> [Document text]
+ + +

America's Big Three is looking a little queasy. GM and Chrysler are trying to reach some agreement over a future shared and Ford's balance sheet is not exactly glowing either.
It is into these conditions, with manufacturers across the globe announcing revised earnings targets and production cuts, that Ford is launching its little global car.
Indeed, Fiesta will even be sold in the traditionally small car phobic US. Everything changes, it seems, even the attitudes of those in the world's biggest market.
The previous Fiesta was the package. Great body; in fact, it still looks good after five years or so on the market, an inspiring performer that responded well to direction, and a range of lively engines.
"Out with the old and in with the new" they say, but what do you do when the old, in this case the outgoing Ford Fiesta, is so good?
You sob into your tissue, of course.
But when images of the Verve concept were first shown ahead of last year's Frankfurt Motor Show, the murmurings were that while it was blazing hot Ford could never build something as bold as that.
It's just more than a year later and South Africa is the first market outside of Europe where the new-generation Fiesta, which sprouted from that very concept, is being introduced. And early reports have already hyped this car to within an inch of deity status…
Yet another Ford of Europe creation, styling played a huge role in conceptualising the Blue Oval's direction for its next mini hatchback. Ford's "kinetic design" philosophy first seen in the Iosis concept (which went on to become the Mondeo sedan) is very evident, too.
Yet despite the Verve concept's brazen edginess, in production form Fiesta has remained very true to the study.
Styling is bold and sexy and a huge trapezoidal grille dominates the front end. Shoulder lines are strapping and short overhangs lend athleticism to the car.
Sharp - both inside and out
Verve's edgy chromed trapezoidal grille has been banished in favour of a muted black finish, while its killer 20-inch wheels have given way to more sobering 15- or 16-inch tyre sizes, depending on the derivative.
Even Fiesta's interior architecture, with a cell phone-inspired central hangdown section, has been left mostly unaltered from that first seen in the concept.
But perhaps bigger than new Fiesta's captivating appearance is its ability to charm its driver.
Although steering has moved from a hydraulic to electric power steering setup, it remains one of the car's strong points. An absolute breeze at pedestrian speeds where it responds to the delicate touch, the steering is equally good through quicker sweeps when it firms up appreciatively.

+ + +

> [Listed records]
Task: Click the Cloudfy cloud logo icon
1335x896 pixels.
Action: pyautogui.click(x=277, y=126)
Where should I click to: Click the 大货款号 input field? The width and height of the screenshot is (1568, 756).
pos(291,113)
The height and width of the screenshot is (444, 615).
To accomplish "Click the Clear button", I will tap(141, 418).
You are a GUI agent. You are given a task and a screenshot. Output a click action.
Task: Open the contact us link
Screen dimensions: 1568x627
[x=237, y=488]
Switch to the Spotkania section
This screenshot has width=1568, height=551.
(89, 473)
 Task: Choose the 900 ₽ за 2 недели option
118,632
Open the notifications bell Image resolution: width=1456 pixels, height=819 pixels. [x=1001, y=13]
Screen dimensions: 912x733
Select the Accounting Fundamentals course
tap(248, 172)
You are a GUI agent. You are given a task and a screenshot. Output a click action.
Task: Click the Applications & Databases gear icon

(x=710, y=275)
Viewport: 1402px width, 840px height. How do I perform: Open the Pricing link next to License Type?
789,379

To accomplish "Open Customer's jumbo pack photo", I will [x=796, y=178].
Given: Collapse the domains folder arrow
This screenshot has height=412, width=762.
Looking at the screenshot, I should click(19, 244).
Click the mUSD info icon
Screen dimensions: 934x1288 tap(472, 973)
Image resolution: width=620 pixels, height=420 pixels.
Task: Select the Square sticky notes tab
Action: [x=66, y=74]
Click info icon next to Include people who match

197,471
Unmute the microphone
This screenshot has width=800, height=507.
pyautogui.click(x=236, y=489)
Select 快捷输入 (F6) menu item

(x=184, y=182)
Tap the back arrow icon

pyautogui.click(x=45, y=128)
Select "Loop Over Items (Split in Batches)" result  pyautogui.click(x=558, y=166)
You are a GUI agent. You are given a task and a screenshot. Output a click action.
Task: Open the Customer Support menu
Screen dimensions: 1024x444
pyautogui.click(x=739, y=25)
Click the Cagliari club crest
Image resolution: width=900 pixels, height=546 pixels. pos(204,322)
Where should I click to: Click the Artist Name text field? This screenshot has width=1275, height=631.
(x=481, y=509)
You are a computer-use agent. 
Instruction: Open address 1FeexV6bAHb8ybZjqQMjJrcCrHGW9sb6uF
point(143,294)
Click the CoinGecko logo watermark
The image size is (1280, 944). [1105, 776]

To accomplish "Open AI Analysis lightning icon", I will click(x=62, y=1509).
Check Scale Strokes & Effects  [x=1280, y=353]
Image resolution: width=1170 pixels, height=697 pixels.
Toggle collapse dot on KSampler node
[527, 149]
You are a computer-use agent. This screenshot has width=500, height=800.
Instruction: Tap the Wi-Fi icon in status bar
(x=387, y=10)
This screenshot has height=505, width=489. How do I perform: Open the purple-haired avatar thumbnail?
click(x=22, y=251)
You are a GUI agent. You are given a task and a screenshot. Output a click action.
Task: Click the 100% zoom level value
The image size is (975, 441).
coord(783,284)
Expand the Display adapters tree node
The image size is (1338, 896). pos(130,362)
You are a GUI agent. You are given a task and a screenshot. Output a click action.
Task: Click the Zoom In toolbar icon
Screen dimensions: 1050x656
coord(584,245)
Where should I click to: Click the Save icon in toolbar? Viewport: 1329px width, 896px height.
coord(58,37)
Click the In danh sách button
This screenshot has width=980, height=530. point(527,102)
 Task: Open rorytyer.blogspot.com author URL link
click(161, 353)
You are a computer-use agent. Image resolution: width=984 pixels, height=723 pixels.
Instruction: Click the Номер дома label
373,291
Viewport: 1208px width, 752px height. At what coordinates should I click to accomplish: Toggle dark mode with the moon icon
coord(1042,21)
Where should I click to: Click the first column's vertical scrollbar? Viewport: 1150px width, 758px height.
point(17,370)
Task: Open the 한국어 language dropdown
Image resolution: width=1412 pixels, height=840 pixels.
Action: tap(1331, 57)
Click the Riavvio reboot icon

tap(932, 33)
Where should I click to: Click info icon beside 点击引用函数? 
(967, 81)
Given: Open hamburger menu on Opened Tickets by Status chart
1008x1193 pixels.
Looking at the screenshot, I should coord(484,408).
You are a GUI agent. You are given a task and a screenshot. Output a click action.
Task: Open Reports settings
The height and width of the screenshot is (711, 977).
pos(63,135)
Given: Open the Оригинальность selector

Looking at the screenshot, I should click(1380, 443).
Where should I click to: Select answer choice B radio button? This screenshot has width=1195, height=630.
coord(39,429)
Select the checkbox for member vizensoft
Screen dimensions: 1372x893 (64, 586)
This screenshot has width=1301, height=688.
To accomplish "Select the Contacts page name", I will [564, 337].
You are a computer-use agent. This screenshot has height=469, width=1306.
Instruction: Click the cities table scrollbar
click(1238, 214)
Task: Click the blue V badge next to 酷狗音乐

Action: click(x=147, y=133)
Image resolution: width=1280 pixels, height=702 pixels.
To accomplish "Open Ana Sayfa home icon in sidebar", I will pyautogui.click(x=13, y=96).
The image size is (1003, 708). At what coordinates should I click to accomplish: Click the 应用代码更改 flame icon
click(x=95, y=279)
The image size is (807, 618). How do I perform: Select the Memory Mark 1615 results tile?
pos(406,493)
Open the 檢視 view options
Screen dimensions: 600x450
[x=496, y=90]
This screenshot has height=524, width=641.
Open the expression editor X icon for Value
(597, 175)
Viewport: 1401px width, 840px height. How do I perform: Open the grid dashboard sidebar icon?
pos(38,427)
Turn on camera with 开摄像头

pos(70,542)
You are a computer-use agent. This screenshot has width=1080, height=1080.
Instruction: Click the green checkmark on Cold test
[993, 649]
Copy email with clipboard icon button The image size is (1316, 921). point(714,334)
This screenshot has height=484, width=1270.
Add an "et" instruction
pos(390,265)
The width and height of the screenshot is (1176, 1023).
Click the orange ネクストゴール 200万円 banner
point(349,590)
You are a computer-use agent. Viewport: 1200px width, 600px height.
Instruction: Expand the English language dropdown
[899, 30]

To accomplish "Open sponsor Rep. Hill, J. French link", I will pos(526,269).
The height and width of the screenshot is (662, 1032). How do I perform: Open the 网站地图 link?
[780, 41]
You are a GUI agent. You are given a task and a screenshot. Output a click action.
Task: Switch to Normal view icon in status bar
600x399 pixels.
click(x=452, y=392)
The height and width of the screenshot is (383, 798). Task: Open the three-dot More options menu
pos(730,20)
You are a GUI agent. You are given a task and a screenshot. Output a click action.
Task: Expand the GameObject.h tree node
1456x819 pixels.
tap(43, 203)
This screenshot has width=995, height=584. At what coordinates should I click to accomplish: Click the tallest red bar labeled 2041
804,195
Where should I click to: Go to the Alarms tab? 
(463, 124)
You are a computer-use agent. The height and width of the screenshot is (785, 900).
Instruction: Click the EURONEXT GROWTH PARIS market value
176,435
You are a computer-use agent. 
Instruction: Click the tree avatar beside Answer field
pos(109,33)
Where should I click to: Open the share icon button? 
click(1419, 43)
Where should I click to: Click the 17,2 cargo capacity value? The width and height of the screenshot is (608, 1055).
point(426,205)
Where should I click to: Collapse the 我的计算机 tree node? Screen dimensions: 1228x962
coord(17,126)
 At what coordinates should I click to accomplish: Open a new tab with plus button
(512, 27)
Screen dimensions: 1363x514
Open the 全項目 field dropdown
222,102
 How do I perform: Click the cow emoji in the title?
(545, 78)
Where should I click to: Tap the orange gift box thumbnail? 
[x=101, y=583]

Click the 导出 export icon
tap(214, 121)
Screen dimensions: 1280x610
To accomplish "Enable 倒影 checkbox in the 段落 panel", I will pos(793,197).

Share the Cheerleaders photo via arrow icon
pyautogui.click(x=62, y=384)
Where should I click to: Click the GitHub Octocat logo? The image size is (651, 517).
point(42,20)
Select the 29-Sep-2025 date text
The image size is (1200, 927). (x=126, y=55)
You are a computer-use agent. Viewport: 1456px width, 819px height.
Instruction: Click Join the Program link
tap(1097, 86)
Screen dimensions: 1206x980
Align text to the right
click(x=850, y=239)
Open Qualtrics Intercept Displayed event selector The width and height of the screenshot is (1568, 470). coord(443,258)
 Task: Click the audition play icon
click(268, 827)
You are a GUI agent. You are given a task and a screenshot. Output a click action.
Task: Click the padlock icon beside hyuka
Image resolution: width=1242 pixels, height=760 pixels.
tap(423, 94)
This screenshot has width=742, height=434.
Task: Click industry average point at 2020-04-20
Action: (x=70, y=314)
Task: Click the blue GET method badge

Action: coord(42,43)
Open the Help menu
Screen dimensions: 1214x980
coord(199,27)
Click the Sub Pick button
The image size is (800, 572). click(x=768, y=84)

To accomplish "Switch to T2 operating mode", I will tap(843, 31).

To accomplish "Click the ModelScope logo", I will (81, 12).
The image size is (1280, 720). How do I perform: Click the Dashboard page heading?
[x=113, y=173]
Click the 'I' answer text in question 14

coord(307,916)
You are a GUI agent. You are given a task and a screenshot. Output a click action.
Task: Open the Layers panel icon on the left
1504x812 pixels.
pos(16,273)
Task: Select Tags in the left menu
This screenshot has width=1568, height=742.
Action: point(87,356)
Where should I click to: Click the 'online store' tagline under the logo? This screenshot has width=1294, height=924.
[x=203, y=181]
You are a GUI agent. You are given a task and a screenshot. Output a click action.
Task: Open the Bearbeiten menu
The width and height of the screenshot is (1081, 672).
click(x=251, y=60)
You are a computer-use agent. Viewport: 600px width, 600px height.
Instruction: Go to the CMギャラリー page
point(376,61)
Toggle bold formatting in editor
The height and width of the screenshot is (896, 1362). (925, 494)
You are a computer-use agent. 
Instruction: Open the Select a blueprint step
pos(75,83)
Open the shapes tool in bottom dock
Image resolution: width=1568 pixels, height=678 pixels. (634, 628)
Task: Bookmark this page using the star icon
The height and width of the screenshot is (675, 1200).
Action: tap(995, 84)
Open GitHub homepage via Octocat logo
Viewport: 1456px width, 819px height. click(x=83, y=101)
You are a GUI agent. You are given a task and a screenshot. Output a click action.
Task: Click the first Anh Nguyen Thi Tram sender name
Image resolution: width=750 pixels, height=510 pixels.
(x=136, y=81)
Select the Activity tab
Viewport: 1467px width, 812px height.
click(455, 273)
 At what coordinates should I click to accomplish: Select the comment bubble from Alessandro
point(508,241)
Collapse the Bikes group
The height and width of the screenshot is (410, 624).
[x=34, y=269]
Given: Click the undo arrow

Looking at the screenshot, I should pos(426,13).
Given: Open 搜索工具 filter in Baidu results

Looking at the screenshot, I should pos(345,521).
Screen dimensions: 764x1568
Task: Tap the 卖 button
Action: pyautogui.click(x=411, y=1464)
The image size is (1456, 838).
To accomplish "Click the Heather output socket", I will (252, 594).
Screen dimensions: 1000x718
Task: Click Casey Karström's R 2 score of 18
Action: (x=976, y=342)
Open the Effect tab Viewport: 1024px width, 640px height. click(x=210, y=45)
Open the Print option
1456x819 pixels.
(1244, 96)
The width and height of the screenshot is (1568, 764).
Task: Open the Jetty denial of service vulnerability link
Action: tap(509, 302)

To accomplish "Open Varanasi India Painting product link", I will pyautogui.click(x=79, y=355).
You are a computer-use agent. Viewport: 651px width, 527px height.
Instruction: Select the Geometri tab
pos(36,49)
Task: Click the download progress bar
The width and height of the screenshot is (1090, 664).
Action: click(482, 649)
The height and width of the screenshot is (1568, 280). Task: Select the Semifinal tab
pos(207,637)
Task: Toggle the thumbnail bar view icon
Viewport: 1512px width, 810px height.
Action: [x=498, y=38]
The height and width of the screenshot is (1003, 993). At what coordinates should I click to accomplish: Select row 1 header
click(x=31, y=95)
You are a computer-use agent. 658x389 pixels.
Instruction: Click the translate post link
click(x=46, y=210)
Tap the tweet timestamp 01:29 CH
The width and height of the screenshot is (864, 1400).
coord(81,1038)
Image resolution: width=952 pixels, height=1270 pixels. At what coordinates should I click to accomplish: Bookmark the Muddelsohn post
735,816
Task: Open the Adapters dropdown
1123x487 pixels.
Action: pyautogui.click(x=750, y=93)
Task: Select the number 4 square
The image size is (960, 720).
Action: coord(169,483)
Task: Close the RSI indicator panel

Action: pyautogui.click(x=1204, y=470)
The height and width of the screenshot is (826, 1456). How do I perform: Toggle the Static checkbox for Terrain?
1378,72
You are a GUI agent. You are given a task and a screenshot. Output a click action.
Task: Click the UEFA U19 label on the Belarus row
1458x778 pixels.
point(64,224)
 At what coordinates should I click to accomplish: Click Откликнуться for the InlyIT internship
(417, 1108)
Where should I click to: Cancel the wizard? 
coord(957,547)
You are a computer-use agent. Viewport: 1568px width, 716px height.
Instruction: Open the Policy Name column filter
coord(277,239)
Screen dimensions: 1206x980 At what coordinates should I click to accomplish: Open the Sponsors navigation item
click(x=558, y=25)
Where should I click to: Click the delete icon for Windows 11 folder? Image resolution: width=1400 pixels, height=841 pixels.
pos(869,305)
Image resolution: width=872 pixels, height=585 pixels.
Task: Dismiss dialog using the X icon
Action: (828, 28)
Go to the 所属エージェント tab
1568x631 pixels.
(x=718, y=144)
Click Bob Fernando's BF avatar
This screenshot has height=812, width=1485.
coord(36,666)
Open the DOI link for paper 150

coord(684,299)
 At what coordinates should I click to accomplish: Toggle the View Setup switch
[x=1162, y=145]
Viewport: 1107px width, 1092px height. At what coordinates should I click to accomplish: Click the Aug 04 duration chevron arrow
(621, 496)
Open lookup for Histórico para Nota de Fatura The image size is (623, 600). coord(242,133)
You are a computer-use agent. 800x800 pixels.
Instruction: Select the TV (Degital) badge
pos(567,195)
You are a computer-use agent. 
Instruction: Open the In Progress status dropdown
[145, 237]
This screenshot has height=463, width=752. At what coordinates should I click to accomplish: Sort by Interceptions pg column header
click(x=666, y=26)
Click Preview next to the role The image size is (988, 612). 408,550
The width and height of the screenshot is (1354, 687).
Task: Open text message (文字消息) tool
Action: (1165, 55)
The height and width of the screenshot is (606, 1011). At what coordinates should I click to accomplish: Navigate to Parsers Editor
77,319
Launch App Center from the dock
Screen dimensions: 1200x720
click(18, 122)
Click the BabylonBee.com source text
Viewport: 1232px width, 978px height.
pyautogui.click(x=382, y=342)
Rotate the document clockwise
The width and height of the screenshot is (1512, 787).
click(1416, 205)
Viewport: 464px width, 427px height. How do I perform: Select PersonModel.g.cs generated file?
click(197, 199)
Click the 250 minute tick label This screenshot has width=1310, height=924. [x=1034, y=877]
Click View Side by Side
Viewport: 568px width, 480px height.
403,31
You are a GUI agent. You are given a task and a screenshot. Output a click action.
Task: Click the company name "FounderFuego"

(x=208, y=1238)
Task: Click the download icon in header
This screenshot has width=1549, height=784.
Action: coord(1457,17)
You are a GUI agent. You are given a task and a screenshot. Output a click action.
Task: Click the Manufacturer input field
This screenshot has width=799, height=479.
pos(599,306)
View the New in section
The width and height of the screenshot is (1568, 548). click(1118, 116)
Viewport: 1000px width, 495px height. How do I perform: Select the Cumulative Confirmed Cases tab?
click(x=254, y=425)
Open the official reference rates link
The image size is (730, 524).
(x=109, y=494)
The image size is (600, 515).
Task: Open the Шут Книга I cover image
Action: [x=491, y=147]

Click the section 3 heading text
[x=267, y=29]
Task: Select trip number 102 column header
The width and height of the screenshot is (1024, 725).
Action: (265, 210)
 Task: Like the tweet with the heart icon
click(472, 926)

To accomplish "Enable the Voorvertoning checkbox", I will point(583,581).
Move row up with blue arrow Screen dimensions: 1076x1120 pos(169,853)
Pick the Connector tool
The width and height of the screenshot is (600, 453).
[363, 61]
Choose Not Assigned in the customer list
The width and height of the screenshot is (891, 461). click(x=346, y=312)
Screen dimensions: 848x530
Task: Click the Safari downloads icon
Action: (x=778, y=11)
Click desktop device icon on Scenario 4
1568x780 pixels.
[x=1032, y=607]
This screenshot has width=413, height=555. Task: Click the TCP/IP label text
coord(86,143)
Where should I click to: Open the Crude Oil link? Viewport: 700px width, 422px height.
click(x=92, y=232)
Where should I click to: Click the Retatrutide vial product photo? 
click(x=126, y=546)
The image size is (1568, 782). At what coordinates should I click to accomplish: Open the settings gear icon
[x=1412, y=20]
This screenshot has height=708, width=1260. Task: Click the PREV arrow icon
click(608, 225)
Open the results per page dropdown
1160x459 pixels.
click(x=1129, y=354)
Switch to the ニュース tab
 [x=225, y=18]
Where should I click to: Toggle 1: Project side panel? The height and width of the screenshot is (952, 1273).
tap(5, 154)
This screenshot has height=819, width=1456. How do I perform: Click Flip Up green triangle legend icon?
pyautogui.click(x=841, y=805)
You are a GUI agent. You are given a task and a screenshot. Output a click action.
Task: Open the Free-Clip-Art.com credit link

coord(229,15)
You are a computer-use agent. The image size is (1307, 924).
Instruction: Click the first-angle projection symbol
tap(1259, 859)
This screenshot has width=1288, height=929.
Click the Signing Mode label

+ + +

> [Given task 1] According to the Fiesta review, what replaced the Verve concept's 20-inch wheels on the production car?
> [Given task 2] Please explain, using the Fiesta review, why the steering remains one of the car's strong points after the move to electric power steering.
Base your answers on the Fiesta review alone.

> [Exercise response 1] Wheels with 15- or 16-inch tyre sizes, depending on the derivative.

> [Exercise response 2] At pedestrian speeds it is an absolute breeze and responds to a delicate touch. Through quicker sweeps it firms up appreciatively, so it is equally good there.